Rémi Denis-Courmont remi at remlab.net
Fri Dec 22 08:20:21 EET 2023



Le 21 décembre 2023 22:16:09 GMT+02:00, "Rémi Denis-Courmont" <remi at remlab.net> a écrit :
>Le tiistaina 19. joulukuuta 2023, 14.02.00 EET Martin Storsjö a écrit :
>> This replaces the riscv specific handling from
>> 7212466e735aa187d82f51dadbce957fe3da77f0 (which essentially is
>> reverted, together with 286d6742218ba0235c32876b50bf593cb1986353)

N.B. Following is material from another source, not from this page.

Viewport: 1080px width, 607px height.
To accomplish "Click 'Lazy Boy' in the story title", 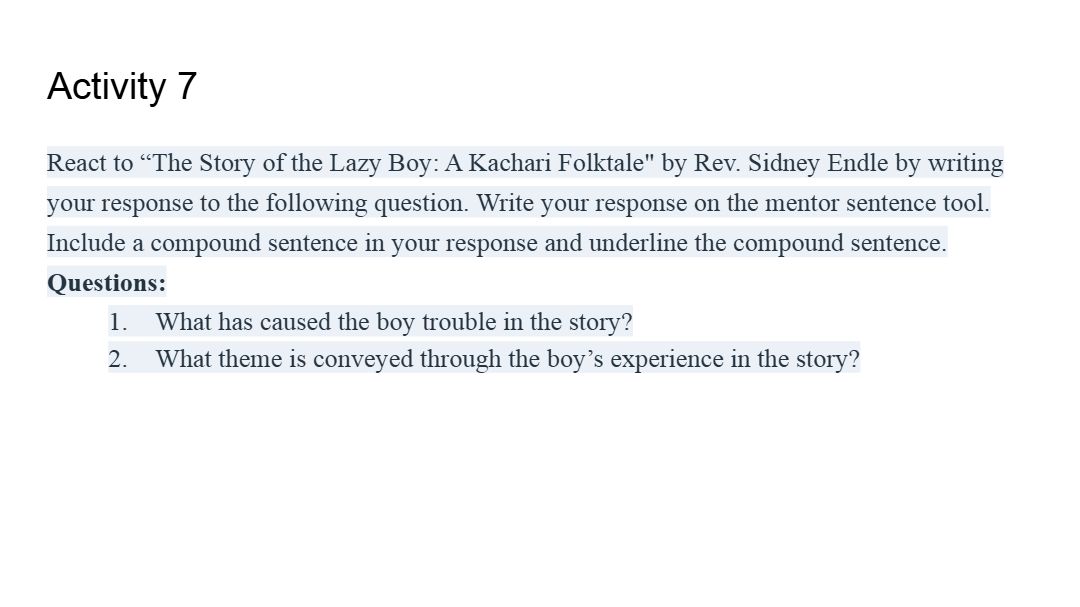I will [x=381, y=163].
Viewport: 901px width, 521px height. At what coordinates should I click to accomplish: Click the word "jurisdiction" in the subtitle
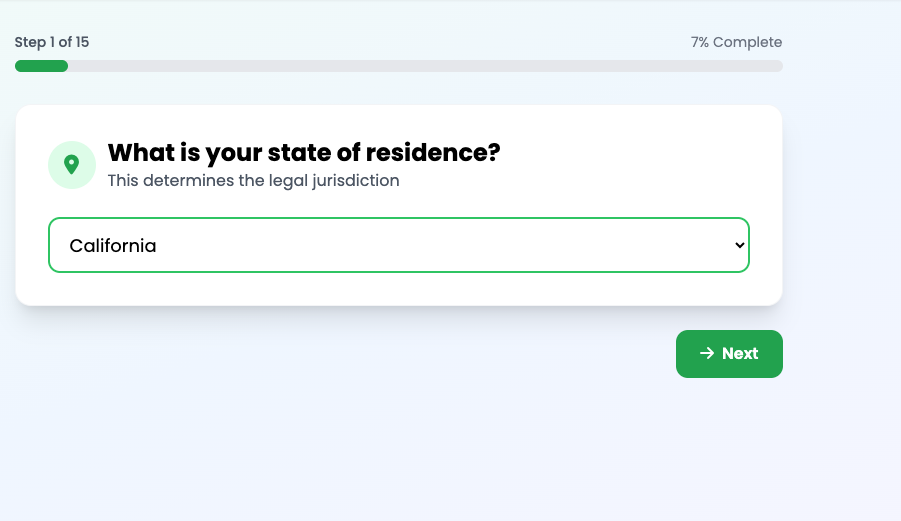tap(357, 181)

>> with a different implementation of the same (plus a bit more), based
>> on the corresponding feature in dav1d's checkasm, supporting both Unix
>> and Windows.
>> 
>> See in particular dav1d commits
>> 0b6ee30eab2400e4f85b735ad29a68a842c34e21 and
>> 0421f787ea592fd2cc74c887f20b8dc31393788b, authored by
>> Henrik Gramner.
>> 
>> The overall approach is the same; set up a signal handler,
>> store the state with setjmp/sigsetjmp, jump out of the crashing
>> function with longjmp/siglongjmp.
>> 
>> The main difference is in what happens when the signal handler
>> is invoked. In the previous implementation, it would resume from
>> right before calling the crashing function, and then skip that call
>> based on the setjmp return value.
>> 
>> In the imported implementation from dav1d, we return to right before
>> the check_func() call, which will skip testing the current function
>> (as the pointer is the same as it was before).
>> 
>> Other differences are:
>> - Support for other signal handling mechanisms (Windows
>>   AddVectoredExceptionHandler)
>> - Using RtlCaptureContext/RtlRestoreContext instead of setjmp/longjmp
>>   on Windows with SEH (which adds the design limitation that it doesn't
>>   return a value like setjmp does)
>> - Only catching signals once per function - if more than one
>>   signal is delivered before signal handling is reenabled, any
>>   signal is handled as it would without our handler
>> - Not using an arch specific signal handler written in assembly
>> ---
>>  tests/checkasm/checkasm.c       | 100 ++++++++++++++++++++++++++------
>>  tests/checkasm/checkasm.h       |  79 ++++++++++++++++++-------
>>  tests/checkasm/riscv/checkasm.S |  12 ----
>>  3 files changed, 140 insertions(+), 51 deletions(-)
>> 
>> diff --git a/tests/checkasm/checkasm.c b/tests/checkasm/checkasm.c
>> index 6318d9296b..668034c67f 100644
>> --- a/tests/checkasm/checkasm.c
>> +++ b/tests/checkasm/checkasm.c
>> @@ -23,8 +23,10 @@
>>  #include "config.h"
>>  #include "config_components.h"
>> 
>> -#ifndef _GNU_SOURCE
>> -# define _GNU_SOURCE // for syscall (performance monitoring API),
>> strsignal() +#if CONFIG_LINUX_PERF
>> +# ifndef _GNU_SOURCE
>> +#  define _GNU_SOURCE // for syscall (performance monitoring API)
>> +# endif
>>  #endif
>> 
>>  #include <signal.h>
>> @@ -326,6 +328,7 @@ static struct {
>>      const char *cpu_flag_name;
>>      const char *test_name;
>>      int verbose;
>> +    int catch_signals;
>
>AFAICT, this needs to be volatile sigatomic_t
>
>>  } state;
>> 
>>  /* PRNG state */
>> @@ -627,6 +630,64 @@ static CheckasmFunc *get_func(CheckasmFunc **root,
>> const char *name) return f;
>>  }
>> 
>> +checkasm_context checkasm_context_buf;
>> +
>> +/* Crash handling: attempt to catch crashes and handle them
>> + * gracefully instead of just aborting abruptly. */
>> +#ifdef _WIN32
>> +#if WINAPI_FAMILY_PARTITION(WINAPI_PARTITION_DESKTOP)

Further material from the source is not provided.